(Beginning of Data extract)

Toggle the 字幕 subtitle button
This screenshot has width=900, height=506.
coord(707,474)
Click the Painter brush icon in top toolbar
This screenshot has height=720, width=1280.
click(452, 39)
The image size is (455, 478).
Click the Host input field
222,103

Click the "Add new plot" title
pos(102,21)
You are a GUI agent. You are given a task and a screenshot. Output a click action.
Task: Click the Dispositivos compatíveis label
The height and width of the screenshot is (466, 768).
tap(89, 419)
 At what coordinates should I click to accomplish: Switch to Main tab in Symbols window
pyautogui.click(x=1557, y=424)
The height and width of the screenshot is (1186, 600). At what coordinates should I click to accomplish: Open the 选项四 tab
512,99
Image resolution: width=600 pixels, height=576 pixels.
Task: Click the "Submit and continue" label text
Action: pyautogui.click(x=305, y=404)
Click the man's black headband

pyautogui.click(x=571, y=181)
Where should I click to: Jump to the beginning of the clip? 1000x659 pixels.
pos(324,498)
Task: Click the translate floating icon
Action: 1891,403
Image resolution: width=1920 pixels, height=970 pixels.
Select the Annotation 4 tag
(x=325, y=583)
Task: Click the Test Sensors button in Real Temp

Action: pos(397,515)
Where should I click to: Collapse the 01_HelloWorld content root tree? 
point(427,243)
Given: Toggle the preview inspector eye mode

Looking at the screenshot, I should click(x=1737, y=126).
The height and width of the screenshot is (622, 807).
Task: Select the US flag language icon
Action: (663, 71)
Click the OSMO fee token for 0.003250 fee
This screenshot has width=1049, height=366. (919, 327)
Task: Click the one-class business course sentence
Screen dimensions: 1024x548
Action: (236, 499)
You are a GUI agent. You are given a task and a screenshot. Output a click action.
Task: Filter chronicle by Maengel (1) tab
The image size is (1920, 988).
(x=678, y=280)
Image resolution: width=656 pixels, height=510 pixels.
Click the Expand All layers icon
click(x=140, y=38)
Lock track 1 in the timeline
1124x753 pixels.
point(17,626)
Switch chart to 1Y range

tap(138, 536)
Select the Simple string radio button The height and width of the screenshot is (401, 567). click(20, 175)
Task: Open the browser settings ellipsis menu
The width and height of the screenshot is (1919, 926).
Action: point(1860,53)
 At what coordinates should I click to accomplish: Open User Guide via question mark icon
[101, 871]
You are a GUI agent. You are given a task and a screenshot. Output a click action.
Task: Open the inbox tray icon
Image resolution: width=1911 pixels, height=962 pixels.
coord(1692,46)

(End of Data extract)

Exercise prompt:
Please return the data above exactly as given.

Expected answer:
Toggle the 字幕 subtitle button
This screenshot has width=900, height=506.
coord(707,474)
Click the Painter brush icon in top toolbar
This screenshot has height=720, width=1280.
click(452, 39)
The image size is (455, 478).
Click the Host input field
222,103

Click the "Add new plot" title
pos(102,21)
You are a GUI agent. You are given a task and a screenshot. Output a click action.
Task: Click the Dispositivos compatíveis label
The height and width of the screenshot is (466, 768).
tap(89, 419)
 At what coordinates should I click to accomplish: Switch to Main tab in Symbols window
pyautogui.click(x=1557, y=424)
The height and width of the screenshot is (1186, 600). At what coordinates should I click to accomplish: Open the 选项四 tab
512,99
Image resolution: width=600 pixels, height=576 pixels.
Task: Click the "Submit and continue" label text
Action: pyautogui.click(x=305, y=404)
Click the man's black headband

pyautogui.click(x=571, y=181)
Where should I click to: Jump to the beginning of the clip? 1000x659 pixels.
pos(324,498)
Task: Click the translate floating icon
Action: 1891,403
Image resolution: width=1920 pixels, height=970 pixels.
Select the Annotation 4 tag
(x=325, y=583)
Task: Click the Test Sensors button in Real Temp

Action: pos(397,515)
Where should I click to: Collapse the 01_HelloWorld content root tree? 
point(427,243)
Given: Toggle the preview inspector eye mode

Looking at the screenshot, I should click(x=1737, y=126).
The height and width of the screenshot is (622, 807).
Task: Select the US flag language icon
Action: (663, 71)
Click the OSMO fee token for 0.003250 fee
This screenshot has width=1049, height=366. (919, 327)
Task: Click the one-class business course sentence
Screen dimensions: 1024x548
Action: (236, 499)
You are a GUI agent. You are given a task and a screenshot. Output a click action.
Task: Filter chronicle by Maengel (1) tab
The image size is (1920, 988).
(x=678, y=280)
Image resolution: width=656 pixels, height=510 pixels.
Click the Expand All layers icon
click(x=140, y=38)
Lock track 1 in the timeline
1124x753 pixels.
point(17,626)
Switch chart to 1Y range

tap(138, 536)
Select the Simple string radio button The height and width of the screenshot is (401, 567). click(20, 175)
Task: Open the browser settings ellipsis menu
The width and height of the screenshot is (1919, 926).
Action: point(1860,53)
 At what coordinates should I click to accomplish: Open User Guide via question mark icon
[101, 871]
You are a GUI agent. You are given a task and a screenshot. Output a click action.
Task: Open the inbox tray icon
Image resolution: width=1911 pixels, height=962 pixels.
coord(1692,46)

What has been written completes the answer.